• **Exercise passage**:
Educators and Therapists

The “What’s the Complexity?” Framework (created by Matt Tietjen)

The “What’s the Complexity?” Framework, created by Matt Tietjen, enables educational teams to plan for how to manage the visual demands for students with CVI throughout their school days. When there is a consistent balance between environment and task complexity, teams can increase visual access and visual participation for students with CVI, as well as reduce cumulative visual fatigue (often a major trigger for CVI meltdowns).

• **Given entries**:
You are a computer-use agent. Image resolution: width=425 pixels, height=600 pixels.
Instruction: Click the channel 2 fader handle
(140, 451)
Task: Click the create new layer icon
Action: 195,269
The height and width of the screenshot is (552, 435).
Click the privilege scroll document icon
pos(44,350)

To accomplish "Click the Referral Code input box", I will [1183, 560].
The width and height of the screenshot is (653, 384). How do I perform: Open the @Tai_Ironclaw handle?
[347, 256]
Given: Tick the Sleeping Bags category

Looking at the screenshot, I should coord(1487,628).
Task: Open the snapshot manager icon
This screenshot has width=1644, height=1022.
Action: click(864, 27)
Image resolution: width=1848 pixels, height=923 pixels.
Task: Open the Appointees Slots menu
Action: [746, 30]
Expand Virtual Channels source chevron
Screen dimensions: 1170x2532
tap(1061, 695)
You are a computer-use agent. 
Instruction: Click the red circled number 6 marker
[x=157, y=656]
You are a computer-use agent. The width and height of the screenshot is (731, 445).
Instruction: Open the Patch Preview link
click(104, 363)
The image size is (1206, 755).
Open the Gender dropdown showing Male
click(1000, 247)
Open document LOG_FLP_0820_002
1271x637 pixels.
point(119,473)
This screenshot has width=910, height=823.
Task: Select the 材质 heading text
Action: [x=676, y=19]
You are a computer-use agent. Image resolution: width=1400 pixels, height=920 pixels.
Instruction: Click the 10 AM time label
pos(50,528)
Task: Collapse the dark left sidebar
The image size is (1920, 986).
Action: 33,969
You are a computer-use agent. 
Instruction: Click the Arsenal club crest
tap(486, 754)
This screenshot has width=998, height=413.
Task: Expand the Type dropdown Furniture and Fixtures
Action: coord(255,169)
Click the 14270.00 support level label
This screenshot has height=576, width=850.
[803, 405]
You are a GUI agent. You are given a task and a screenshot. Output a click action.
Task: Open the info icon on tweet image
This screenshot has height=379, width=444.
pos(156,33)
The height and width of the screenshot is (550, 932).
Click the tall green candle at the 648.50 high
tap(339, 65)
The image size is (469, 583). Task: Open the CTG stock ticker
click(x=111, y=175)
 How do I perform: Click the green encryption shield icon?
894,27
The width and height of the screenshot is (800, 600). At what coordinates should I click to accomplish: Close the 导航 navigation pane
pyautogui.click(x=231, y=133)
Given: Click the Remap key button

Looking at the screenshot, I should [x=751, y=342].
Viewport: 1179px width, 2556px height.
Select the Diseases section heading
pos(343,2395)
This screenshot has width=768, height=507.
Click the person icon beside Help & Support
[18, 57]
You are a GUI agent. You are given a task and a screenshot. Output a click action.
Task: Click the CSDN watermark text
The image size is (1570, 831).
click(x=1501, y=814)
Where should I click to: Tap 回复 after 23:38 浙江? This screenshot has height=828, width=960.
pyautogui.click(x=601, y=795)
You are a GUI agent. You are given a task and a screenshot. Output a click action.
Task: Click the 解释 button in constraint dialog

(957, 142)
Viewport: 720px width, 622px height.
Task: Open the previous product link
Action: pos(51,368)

• **Required tasks**:
1) Transcribe the part of the CVI framework passage that opens with the words containing "Educators and Therapists" and closes with "for CVI meltdowns).".
2) List the results the CVI framework passage says teams can achieve when environment and task complexity are kept in consistent balance.

• **Answers to the exercises**:
1)
Educators and Therapists

The “What’s the Complexity?” Framework (created by Matt Tietjen)

The “What’s the Complexity?” Framework, created by Matt Tietjen, enables educational teams to plan for how to manage the visual demands for students with CVI throughout their school days. When there is a consistent balance between environment and task complexity, teams can increase visual access and visual participation for students with CVI, as well as reduce cumulative visual fatigue (often a major trigger for CVI meltdowns).

2)
- Increase visual access for students with CVI
- Increase visual participation for students with CVI
- Reduce cumulative visual fatigue